>>>

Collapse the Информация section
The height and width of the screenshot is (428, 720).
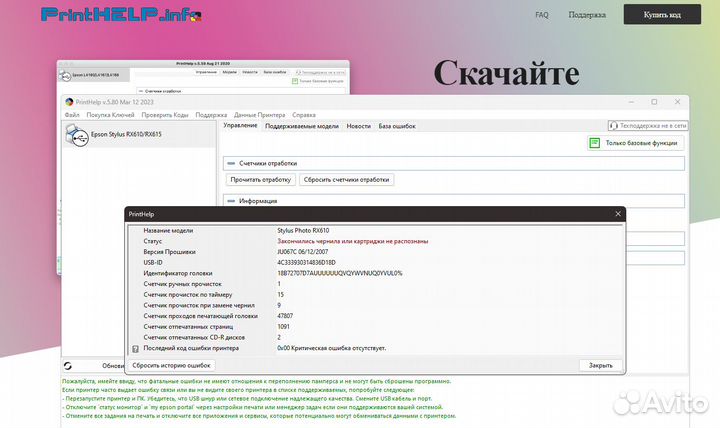(231, 200)
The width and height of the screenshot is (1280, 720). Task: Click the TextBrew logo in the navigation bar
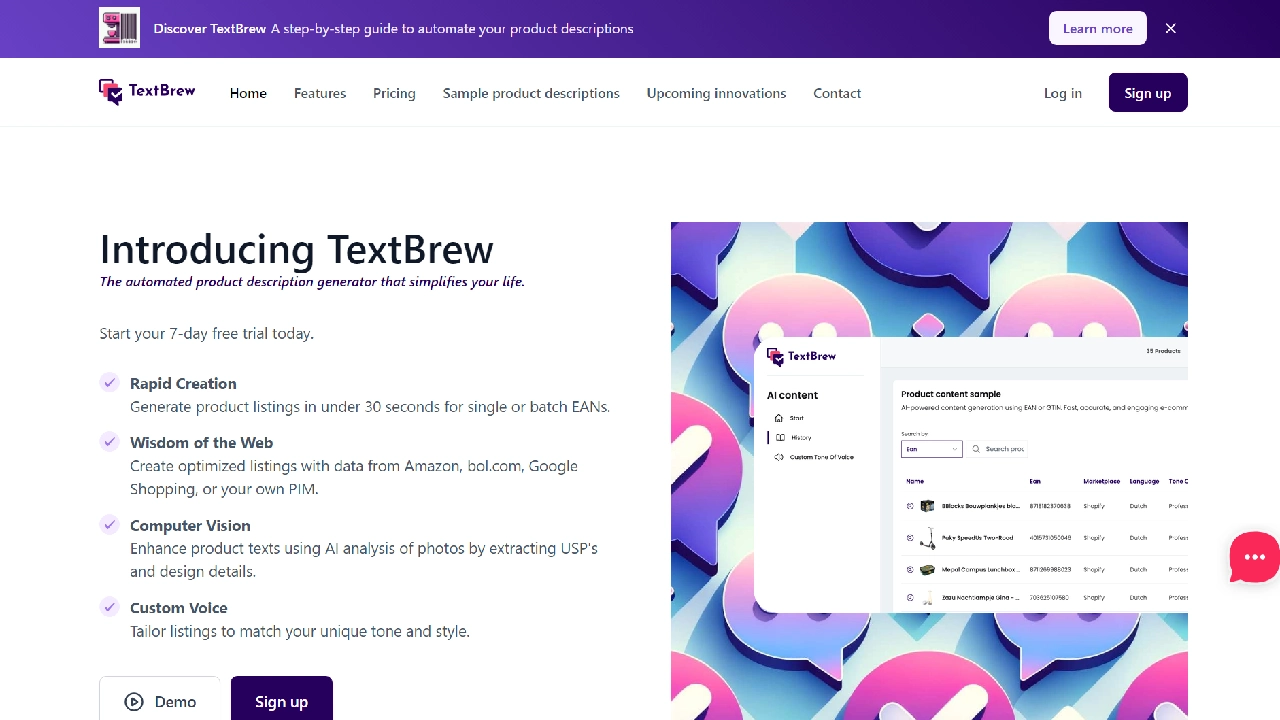click(146, 91)
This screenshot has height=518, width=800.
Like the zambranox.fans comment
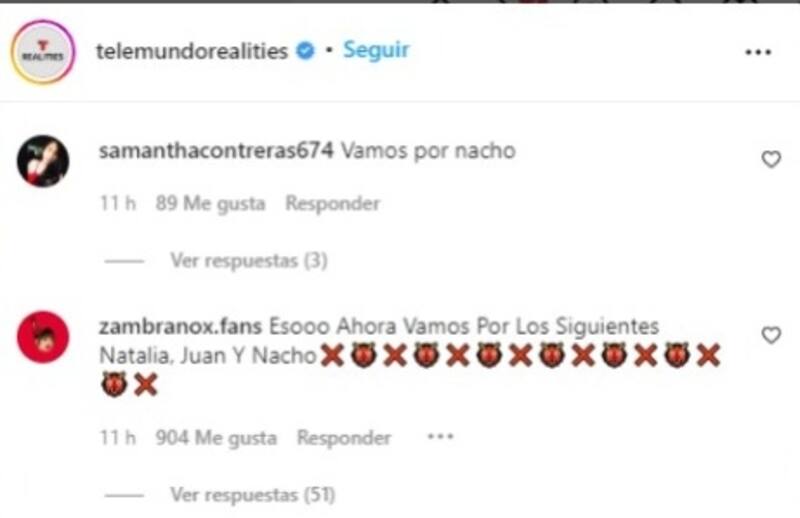(771, 335)
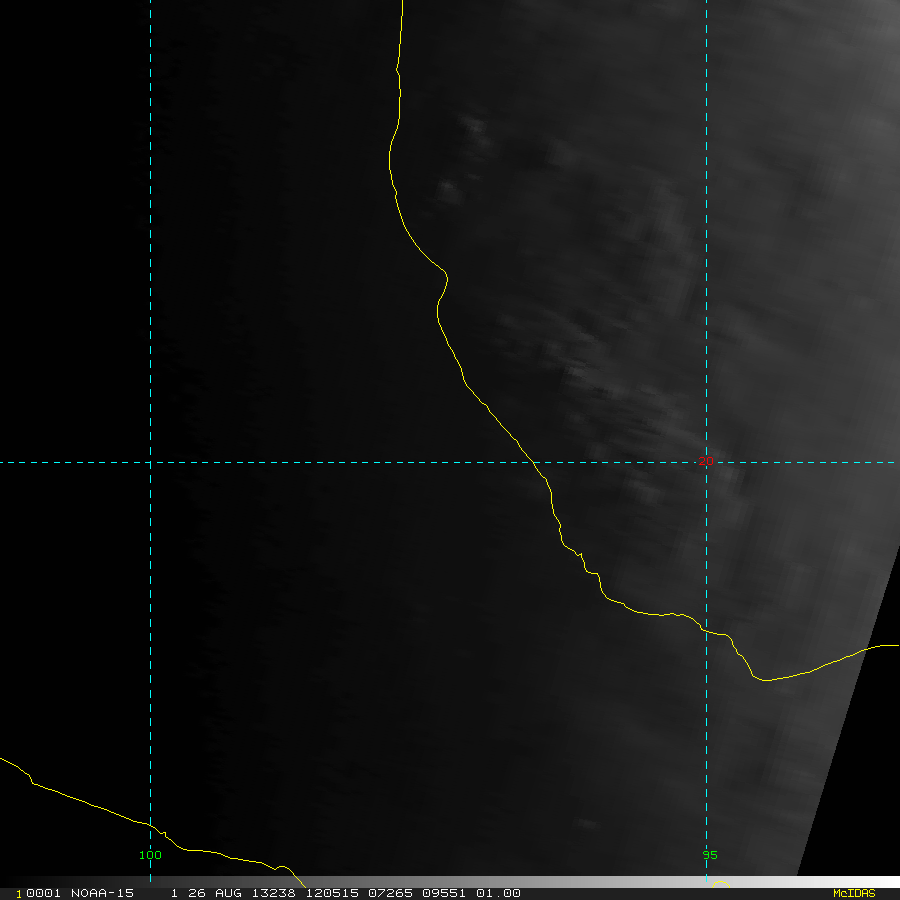Click the 120515 time stamp in status line
Screen dimensions: 900x900
click(330, 893)
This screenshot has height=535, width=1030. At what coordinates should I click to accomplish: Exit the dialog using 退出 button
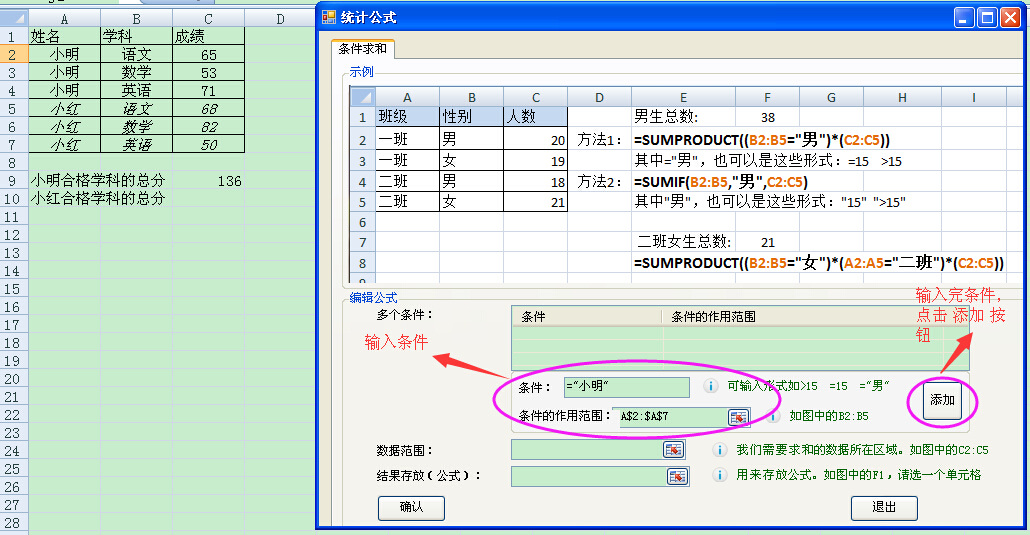pyautogui.click(x=884, y=507)
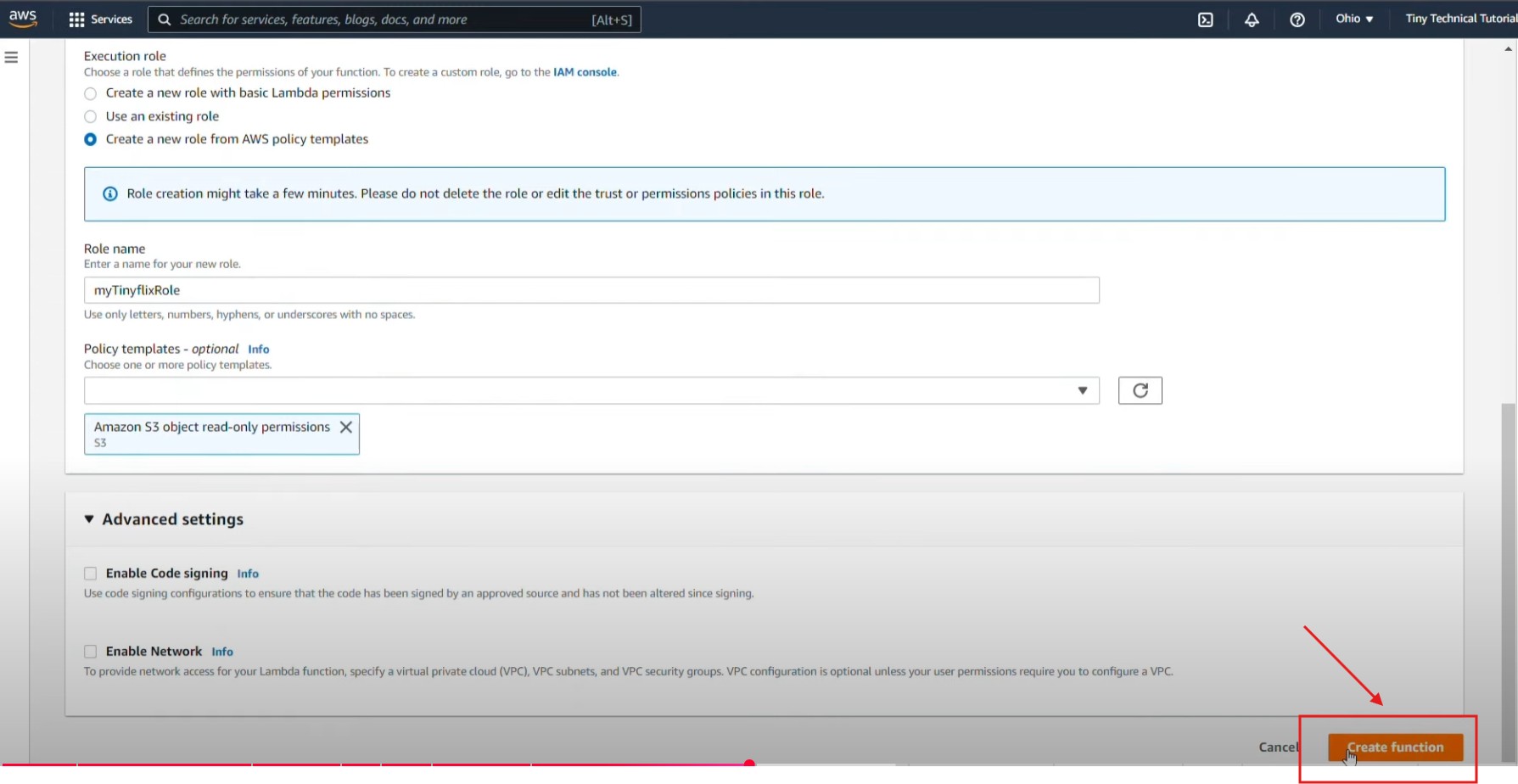Select the Use an existing role option
Screen dimensions: 1518x784
click(x=91, y=117)
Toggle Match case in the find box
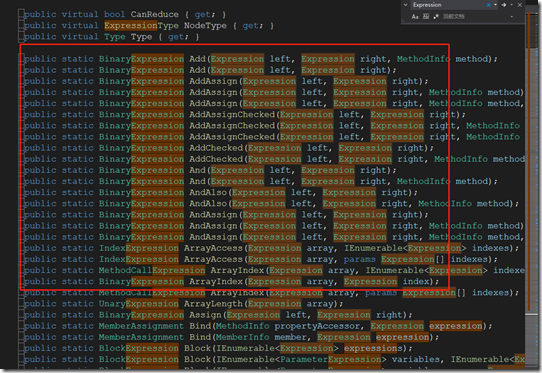542x373 pixels. (x=415, y=17)
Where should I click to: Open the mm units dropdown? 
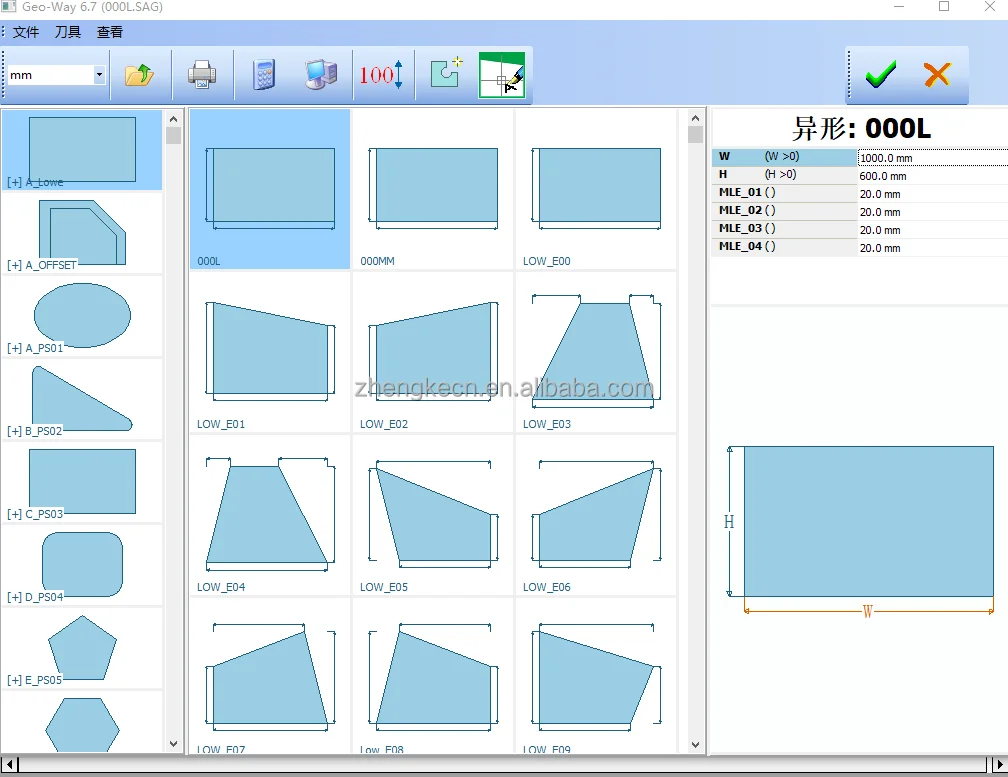click(99, 75)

<<<

**PROBLEM DESCRIPTION**
Reproduce exactly and only the lines from the one with "This screenshot has height=535, width=1030." through the last entry, both included, excluding every picture.

**RESULT FOR THIS TASK**
This screenshot has height=535, width=1030. At what coordinates should I click to accomplish: Exit the dialog using 退出 button
pyautogui.click(x=884, y=507)
Select the Use an existing role option
Screen dimensions: 1518x784
click(x=91, y=117)
Toggle Match case in the find box
542x373 pixels. (x=415, y=17)
Where should I click to: Open the mm units dropdown? 
click(99, 75)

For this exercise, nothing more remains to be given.